• WHAT IS REQUIRED
Each line below from the one containing "You are a computer-use agent. Screen dimensions: 430x191" through the one containing "Image resolution: width=347" is to be given again exactly, and no line outside that span.

• MATERIAL PROVIDED
┌──
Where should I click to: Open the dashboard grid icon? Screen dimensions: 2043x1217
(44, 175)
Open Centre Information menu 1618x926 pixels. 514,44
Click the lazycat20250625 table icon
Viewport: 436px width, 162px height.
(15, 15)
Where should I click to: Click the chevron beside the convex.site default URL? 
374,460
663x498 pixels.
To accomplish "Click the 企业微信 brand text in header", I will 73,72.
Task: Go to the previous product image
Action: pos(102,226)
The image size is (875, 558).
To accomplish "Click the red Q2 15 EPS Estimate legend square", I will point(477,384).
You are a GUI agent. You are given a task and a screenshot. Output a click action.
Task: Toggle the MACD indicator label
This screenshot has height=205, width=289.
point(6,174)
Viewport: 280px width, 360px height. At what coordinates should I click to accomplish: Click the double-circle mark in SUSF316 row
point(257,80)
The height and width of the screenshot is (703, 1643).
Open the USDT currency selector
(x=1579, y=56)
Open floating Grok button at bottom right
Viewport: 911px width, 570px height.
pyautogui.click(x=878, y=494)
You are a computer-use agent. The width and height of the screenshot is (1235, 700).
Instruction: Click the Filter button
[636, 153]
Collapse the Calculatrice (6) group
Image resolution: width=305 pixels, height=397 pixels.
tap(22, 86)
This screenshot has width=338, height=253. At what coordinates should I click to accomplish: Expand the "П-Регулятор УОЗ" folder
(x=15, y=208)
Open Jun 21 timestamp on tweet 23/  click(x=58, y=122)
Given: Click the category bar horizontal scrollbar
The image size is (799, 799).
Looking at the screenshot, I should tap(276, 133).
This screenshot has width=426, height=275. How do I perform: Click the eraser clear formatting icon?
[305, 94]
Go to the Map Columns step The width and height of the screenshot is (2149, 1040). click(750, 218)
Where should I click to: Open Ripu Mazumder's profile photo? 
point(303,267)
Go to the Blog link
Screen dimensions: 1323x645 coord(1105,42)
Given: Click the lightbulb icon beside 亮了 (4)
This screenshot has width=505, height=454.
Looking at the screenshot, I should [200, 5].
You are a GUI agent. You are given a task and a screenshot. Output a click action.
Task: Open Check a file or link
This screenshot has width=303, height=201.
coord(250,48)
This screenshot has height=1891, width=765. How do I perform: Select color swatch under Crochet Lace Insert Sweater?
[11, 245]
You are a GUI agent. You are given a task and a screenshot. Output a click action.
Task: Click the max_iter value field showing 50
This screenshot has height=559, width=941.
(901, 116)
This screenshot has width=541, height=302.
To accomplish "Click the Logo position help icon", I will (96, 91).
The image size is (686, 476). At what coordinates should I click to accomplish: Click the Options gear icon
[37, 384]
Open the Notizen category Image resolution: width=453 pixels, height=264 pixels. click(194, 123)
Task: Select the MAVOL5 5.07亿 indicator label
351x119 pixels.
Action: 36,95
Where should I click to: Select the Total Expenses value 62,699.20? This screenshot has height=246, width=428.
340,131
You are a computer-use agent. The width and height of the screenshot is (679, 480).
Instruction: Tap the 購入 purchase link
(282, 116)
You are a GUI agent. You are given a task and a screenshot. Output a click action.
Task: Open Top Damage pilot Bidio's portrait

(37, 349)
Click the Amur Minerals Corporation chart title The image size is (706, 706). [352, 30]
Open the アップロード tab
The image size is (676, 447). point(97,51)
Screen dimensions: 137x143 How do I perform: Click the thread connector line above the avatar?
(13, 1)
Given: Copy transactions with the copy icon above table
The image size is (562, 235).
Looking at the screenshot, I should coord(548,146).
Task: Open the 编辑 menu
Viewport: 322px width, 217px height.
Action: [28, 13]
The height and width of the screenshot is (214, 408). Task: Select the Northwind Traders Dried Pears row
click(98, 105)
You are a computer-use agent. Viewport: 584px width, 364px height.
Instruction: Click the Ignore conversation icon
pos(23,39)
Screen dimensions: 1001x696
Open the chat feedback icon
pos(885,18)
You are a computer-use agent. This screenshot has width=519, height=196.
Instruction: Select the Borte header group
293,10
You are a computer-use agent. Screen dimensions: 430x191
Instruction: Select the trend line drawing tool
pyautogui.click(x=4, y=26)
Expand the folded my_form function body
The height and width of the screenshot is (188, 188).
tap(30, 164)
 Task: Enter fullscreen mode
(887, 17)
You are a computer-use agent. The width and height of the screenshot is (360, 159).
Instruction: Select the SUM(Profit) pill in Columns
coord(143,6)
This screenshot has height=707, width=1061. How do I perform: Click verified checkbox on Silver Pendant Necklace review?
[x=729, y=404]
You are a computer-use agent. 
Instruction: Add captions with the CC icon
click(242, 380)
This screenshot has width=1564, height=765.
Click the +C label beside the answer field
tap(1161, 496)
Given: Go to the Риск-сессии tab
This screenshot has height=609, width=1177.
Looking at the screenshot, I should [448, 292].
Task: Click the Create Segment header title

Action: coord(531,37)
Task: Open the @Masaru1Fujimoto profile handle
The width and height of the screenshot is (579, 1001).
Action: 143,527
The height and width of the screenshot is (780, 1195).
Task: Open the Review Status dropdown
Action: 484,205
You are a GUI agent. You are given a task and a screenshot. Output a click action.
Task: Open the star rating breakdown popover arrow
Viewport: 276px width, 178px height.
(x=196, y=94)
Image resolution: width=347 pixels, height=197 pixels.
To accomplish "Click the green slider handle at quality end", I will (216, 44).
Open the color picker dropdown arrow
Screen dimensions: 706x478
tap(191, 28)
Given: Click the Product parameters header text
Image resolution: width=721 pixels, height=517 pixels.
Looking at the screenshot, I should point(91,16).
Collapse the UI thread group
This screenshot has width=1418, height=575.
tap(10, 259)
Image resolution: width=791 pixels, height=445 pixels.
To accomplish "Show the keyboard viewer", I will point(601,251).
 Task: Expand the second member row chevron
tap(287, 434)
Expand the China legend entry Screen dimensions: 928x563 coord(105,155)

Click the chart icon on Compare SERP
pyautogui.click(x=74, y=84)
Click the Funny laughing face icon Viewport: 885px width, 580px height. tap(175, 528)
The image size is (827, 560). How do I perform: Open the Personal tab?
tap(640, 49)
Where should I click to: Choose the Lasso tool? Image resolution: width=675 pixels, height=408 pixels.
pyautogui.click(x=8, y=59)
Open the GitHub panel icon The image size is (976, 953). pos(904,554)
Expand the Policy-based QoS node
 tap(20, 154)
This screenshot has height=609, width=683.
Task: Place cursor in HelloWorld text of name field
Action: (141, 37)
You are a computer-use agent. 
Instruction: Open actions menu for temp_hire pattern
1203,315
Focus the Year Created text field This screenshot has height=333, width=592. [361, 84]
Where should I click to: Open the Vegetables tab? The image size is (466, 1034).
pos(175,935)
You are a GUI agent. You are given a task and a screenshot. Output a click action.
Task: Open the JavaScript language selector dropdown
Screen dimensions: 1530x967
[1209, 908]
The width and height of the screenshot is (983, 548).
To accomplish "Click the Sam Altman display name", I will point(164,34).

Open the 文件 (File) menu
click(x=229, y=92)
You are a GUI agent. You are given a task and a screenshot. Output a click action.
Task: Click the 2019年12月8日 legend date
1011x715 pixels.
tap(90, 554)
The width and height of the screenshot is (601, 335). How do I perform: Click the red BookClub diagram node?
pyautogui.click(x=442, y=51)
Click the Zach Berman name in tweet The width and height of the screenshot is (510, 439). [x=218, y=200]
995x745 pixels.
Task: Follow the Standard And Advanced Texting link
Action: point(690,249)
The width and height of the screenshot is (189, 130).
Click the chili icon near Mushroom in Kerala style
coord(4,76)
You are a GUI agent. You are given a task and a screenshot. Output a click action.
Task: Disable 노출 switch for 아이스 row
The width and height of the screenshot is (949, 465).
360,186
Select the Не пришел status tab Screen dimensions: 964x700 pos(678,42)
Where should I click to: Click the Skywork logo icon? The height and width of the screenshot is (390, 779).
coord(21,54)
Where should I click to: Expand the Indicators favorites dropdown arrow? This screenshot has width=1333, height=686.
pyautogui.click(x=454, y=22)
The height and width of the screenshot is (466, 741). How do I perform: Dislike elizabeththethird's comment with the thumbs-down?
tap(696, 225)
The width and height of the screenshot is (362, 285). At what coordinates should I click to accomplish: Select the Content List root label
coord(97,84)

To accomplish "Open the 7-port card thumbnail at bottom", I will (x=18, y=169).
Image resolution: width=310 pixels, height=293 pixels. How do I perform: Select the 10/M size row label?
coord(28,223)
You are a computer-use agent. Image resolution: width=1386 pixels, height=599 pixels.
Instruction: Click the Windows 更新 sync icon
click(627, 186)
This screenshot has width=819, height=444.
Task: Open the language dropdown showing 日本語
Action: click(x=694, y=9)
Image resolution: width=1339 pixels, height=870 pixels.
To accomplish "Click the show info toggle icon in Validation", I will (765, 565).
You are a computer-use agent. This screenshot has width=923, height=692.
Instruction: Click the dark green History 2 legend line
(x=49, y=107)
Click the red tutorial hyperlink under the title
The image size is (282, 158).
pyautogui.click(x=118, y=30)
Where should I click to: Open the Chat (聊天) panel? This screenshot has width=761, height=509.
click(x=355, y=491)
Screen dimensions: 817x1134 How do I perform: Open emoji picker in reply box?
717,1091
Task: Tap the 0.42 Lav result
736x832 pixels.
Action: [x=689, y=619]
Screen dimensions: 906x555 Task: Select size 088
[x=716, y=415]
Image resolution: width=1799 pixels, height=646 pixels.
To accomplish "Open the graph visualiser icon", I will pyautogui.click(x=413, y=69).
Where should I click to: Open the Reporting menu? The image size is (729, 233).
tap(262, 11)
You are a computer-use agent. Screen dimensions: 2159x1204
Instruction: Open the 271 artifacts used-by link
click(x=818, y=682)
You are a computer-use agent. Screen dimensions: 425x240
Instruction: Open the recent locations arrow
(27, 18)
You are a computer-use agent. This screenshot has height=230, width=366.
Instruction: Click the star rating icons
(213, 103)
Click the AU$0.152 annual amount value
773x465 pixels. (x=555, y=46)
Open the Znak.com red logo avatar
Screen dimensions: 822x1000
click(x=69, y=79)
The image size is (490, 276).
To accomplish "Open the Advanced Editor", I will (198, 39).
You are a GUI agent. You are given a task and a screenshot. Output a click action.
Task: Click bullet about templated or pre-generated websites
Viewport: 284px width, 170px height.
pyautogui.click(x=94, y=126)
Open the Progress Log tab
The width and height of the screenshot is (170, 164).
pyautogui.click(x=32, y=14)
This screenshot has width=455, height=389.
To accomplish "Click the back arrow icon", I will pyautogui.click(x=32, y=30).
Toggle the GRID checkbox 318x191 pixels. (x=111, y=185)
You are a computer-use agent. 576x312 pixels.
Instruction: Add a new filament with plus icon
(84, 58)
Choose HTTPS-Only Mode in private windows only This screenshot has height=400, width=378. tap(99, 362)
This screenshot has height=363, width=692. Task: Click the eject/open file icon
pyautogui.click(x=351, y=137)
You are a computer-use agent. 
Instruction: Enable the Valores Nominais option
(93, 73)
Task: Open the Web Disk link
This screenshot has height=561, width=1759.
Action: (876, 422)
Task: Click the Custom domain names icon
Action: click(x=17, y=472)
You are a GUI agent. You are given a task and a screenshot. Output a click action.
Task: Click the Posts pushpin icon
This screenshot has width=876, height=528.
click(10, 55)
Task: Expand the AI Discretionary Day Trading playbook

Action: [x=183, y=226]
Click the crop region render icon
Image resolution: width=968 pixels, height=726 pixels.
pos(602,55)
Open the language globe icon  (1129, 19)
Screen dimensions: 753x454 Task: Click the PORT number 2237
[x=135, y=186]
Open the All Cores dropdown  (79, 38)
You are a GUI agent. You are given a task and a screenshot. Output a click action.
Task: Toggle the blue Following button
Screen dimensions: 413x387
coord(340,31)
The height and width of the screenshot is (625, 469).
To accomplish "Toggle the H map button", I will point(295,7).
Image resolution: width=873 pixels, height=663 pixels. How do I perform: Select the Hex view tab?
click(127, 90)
└──
• RESPONSE TO THE TASK
You are a computer-use agent. Screen dimensions: 430x191
Instruction: Select the trend line drawing tool
pyautogui.click(x=4, y=26)
Expand the folded my_form function body
The height and width of the screenshot is (188, 188).
tap(30, 164)
 Task: Enter fullscreen mode
(887, 17)
You are a computer-use agent. The width and height of the screenshot is (360, 159).
Instruction: Select the SUM(Profit) pill in Columns
coord(143,6)
This screenshot has height=707, width=1061. How do I perform: Click verified checkbox on Silver Pendant Necklace review?
[x=729, y=404]
You are a computer-use agent. 
Instruction: Add captions with the CC icon
click(242, 380)
This screenshot has width=1564, height=765.
Click the +C label beside the answer field
tap(1161, 496)
Given: Go to the Риск-сессии tab
This screenshot has height=609, width=1177.
Looking at the screenshot, I should [448, 292].
Task: Click the Create Segment header title

Action: coord(531,37)
Task: Open the @Masaru1Fujimoto profile handle
The width and height of the screenshot is (579, 1001).
Action: 143,527
The height and width of the screenshot is (780, 1195).
Task: Open the Review Status dropdown
Action: 484,205
You are a GUI agent. You are given a task and a screenshot. Output a click action.
Task: Open the star rating breakdown popover arrow
Viewport: 276px width, 178px height.
(x=196, y=94)
Image resolution: width=347 pixels, height=197 pixels.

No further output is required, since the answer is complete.